One good way to understand and apply this verse is to put it in the first person and use it as a job description: “There is nothing better than to be joyful and to do good as long as I live, and to eat and drink and take pleasure in all my work — this is God’s gift to me.”
Be joyful and do good—a lot of good can come of that in our relationships and our work.
The Preacher tells us to be joyful. We may not always be happy about the way things are going in life, but we can always find joy in the grace of our God and the work he has given us to do. No matter how bad our circumstances may be–whether through the natural hardships of life or the harm done to us by others or the painful consequences of our own rebellious sin–in every situation there is always a way for us to glorify God, and this should give us joy. (Philip Graham Ryken, Preaching the Word: Ecclesiastes, 94)
The Preacher also tells us to “do good” — a phrase that should be taken in its moral and ethical sense. To “do good” is to do good works.
We are not saved by good works, of course, but we are saved for good works.
In his grace, God has given every one of us something good to do for him. We do not work because we have nothing better to do, but because God has called us to work for him. We can apply this at home, at school, at work and at church.
We should do all these things as long as we live, working right to the end of our lives. When the Preacher says “as long as they live,” he is remembering what he said back in verse 2, namely, that there is a time for us to die.
As we do good work in our generation, the Preacher gives us permission to celebrate the good things of life — eating and drinking and enjoying the pleasures that God has made for us to enjoy. Of course, it is always a temptation for us to live for earthly pleasure, serving our appetites instead of serving Jesus (see Romans 16:18). The good things in life so easily become our gods, which is absolute vanity, as the Preacher has already told us (see Ecclesiastes 2:1ff.).

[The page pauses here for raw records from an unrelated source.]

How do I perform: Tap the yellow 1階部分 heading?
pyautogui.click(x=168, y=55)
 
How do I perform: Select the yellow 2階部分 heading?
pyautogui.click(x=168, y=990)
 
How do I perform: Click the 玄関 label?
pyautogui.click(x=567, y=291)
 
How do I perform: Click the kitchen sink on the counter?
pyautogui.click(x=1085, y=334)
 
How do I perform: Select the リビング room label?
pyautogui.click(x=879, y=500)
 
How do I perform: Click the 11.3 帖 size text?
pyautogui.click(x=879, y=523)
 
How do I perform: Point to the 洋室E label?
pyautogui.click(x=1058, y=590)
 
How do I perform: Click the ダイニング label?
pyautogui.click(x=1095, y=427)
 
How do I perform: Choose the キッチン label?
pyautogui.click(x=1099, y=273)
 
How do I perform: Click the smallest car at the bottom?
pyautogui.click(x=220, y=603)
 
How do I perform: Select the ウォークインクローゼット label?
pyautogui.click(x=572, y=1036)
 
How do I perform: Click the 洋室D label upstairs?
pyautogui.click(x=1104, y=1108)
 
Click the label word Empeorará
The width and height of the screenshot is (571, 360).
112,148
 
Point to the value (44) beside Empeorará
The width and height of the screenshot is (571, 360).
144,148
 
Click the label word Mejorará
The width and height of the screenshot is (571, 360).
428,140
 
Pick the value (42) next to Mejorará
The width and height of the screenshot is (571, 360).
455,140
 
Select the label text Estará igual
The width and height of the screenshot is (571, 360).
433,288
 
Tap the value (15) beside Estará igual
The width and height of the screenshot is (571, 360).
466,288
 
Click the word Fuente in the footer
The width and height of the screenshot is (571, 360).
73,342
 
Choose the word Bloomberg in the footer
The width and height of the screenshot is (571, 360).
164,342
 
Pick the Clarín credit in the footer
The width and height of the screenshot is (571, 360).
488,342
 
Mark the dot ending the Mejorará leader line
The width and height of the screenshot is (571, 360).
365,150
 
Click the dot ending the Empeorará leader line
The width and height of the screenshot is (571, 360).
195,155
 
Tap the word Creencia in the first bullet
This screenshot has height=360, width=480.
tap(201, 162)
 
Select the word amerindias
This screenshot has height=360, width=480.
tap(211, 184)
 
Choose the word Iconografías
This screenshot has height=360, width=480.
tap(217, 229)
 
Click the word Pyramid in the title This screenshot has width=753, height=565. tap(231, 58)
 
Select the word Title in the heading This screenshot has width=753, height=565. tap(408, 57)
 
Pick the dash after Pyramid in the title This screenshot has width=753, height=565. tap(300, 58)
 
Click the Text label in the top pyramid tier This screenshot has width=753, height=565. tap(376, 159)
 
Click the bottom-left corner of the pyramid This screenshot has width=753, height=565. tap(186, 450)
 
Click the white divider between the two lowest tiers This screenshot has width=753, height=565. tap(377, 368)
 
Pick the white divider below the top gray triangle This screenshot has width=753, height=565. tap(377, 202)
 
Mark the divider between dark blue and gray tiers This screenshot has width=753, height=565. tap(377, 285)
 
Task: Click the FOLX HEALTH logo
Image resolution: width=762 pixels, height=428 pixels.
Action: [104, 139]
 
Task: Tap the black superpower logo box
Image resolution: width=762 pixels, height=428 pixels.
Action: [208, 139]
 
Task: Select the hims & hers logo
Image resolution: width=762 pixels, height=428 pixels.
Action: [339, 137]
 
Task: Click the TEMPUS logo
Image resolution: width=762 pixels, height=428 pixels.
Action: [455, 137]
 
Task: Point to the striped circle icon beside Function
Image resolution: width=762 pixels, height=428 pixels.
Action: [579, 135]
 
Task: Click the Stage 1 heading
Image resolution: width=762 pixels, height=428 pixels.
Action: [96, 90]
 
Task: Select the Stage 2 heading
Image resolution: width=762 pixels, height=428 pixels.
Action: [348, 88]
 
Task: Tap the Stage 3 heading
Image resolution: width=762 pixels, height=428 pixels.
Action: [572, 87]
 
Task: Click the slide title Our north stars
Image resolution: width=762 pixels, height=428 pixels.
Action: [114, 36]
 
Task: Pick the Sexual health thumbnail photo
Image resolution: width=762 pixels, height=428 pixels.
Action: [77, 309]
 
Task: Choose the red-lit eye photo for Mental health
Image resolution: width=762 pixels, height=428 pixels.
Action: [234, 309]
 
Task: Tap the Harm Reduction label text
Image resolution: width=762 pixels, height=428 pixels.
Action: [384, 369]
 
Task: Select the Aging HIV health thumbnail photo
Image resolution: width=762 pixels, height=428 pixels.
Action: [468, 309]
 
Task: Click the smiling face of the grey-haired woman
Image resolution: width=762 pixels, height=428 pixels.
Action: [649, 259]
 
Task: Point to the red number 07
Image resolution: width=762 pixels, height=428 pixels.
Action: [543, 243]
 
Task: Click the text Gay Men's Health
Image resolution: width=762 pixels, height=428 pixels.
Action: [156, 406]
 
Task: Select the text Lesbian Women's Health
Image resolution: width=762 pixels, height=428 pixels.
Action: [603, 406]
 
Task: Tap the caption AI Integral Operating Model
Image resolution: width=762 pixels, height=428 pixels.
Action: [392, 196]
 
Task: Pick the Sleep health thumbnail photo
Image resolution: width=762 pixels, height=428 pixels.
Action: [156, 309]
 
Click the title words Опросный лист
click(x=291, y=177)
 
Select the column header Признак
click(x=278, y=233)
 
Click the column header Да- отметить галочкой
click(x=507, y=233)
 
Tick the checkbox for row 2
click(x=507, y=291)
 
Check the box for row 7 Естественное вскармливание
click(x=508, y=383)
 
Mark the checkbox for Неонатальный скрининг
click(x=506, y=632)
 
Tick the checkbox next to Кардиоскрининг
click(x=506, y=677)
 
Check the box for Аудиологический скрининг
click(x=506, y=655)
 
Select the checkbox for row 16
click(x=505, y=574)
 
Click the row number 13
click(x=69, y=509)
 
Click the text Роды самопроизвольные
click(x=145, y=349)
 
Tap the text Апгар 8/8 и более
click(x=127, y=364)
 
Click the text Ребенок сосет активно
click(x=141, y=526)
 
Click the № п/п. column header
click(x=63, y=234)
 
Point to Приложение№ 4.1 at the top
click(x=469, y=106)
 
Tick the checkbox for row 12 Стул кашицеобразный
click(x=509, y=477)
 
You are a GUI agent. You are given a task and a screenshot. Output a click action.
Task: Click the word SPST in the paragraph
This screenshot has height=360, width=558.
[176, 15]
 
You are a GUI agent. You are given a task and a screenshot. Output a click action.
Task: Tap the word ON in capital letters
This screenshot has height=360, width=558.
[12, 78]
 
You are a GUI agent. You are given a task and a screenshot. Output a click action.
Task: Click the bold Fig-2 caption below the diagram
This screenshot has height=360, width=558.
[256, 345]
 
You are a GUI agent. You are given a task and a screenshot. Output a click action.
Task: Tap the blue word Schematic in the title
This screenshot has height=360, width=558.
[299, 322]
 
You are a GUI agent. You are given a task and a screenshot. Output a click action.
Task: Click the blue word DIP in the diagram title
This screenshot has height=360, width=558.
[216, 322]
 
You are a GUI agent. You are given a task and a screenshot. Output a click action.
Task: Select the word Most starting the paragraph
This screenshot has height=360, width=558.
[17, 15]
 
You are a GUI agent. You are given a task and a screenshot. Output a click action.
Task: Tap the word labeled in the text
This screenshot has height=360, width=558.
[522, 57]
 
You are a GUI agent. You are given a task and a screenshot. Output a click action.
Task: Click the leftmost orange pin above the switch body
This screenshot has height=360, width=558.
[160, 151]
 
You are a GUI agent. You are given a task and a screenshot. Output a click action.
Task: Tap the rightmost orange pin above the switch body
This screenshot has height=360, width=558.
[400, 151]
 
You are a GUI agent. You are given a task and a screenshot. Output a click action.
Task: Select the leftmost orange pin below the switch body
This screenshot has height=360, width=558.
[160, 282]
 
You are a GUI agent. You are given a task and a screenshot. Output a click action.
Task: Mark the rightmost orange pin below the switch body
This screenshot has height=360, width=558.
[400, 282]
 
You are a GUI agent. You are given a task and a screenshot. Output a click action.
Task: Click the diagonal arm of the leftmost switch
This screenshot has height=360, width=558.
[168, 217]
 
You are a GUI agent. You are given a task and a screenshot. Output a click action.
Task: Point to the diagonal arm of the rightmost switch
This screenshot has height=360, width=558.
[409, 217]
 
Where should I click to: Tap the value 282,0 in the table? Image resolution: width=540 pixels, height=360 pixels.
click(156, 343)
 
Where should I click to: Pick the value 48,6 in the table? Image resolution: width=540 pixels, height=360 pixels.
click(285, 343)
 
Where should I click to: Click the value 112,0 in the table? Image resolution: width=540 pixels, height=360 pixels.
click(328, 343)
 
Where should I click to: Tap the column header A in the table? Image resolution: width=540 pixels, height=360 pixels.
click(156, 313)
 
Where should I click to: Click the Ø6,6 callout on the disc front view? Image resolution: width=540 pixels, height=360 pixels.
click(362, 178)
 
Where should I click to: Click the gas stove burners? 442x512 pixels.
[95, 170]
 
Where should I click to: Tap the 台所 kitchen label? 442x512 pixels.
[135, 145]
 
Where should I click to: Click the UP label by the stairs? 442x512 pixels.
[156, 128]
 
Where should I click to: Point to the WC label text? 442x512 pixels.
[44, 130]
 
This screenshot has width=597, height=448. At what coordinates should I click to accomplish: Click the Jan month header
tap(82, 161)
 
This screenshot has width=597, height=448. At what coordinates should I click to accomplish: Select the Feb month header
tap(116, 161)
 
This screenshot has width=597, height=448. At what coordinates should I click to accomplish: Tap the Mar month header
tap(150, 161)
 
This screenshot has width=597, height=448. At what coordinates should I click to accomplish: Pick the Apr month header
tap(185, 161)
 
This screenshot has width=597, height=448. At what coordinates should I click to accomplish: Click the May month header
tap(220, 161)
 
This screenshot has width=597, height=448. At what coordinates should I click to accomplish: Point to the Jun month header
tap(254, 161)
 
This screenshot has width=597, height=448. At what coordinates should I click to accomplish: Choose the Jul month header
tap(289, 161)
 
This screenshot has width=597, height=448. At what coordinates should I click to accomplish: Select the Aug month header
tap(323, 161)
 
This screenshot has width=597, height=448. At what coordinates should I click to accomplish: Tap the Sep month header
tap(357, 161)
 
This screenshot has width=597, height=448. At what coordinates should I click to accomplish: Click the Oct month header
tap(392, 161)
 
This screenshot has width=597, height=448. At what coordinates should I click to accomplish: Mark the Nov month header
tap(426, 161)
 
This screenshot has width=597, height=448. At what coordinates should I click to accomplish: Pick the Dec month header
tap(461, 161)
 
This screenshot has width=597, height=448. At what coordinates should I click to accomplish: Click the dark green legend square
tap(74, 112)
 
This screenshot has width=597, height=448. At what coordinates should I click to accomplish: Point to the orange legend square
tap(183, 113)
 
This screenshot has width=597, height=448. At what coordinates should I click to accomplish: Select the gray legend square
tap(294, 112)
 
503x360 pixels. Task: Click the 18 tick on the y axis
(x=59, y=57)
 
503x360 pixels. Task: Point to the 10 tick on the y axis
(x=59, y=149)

But the way to resist this temptation is not by avoiding everything. Rather, we avoid idolatry by gratefully receiving the good things of life as blessings from God. Do not be a user and a taker; be a receiver and a thanker. This is all part of offering back to God what he has given to us in joyful service, while we have the time.
The other thing that the Preacher tells us to do — his second insight — is to let God be God, reverently accepting his sovereignty over time and eternity. He said, “I perceived that whatever God does endures forever; nothing can be added to it, nor anything taken from it. God has done it, so that people fear before him. That which is, already has been; and God seeks what has been driven away” (Ecclesiastes 3:14–15).
When he says, “whatever God does,” the Preacher may be thinking back to the beginning of the chapter, when he said that there is “a season . . . for everything . . . and a time for every matter under heaven” (Ecclesiastes 3:1). “Whatever God does” includes everything that God does, at whatever time he does it. He is sovereign over the times and the seasons. Whatever he does will endure: no one can add to it or subtract from it — now until forever.
Notice that the purpose of God’s works, both his timing and his ways, is designed “so that people fear before him.” This fear is “the beginning of wisdom (Proverbs 9:10) and will be Solomon’s final conclusion in Ecclesiastes 12:13.
To fear God doesn’t mean to cower before Him and want to hide from Him, but to desire above all things to please Him.
Martin Luther said, “This is what it means to fear God: to have God in view, to know that He looks at all our works, and to acknowledge Him as the Author of all things” (Martin Luther, “Notes on Ecclesiastes,” in Luther’s Works , trans. and ed. Jaroslav Pelikan, 56 vols. (St. Louis: Concordia, 1972), 15:55).
The fear of the Lord is not only the beginning of wisdom, but also the beginning of joy, of contentment, of an energetic and purposeful life. The things that are outside our control should not cause us to despair but to hope in God, who is sovereign over everything that happens.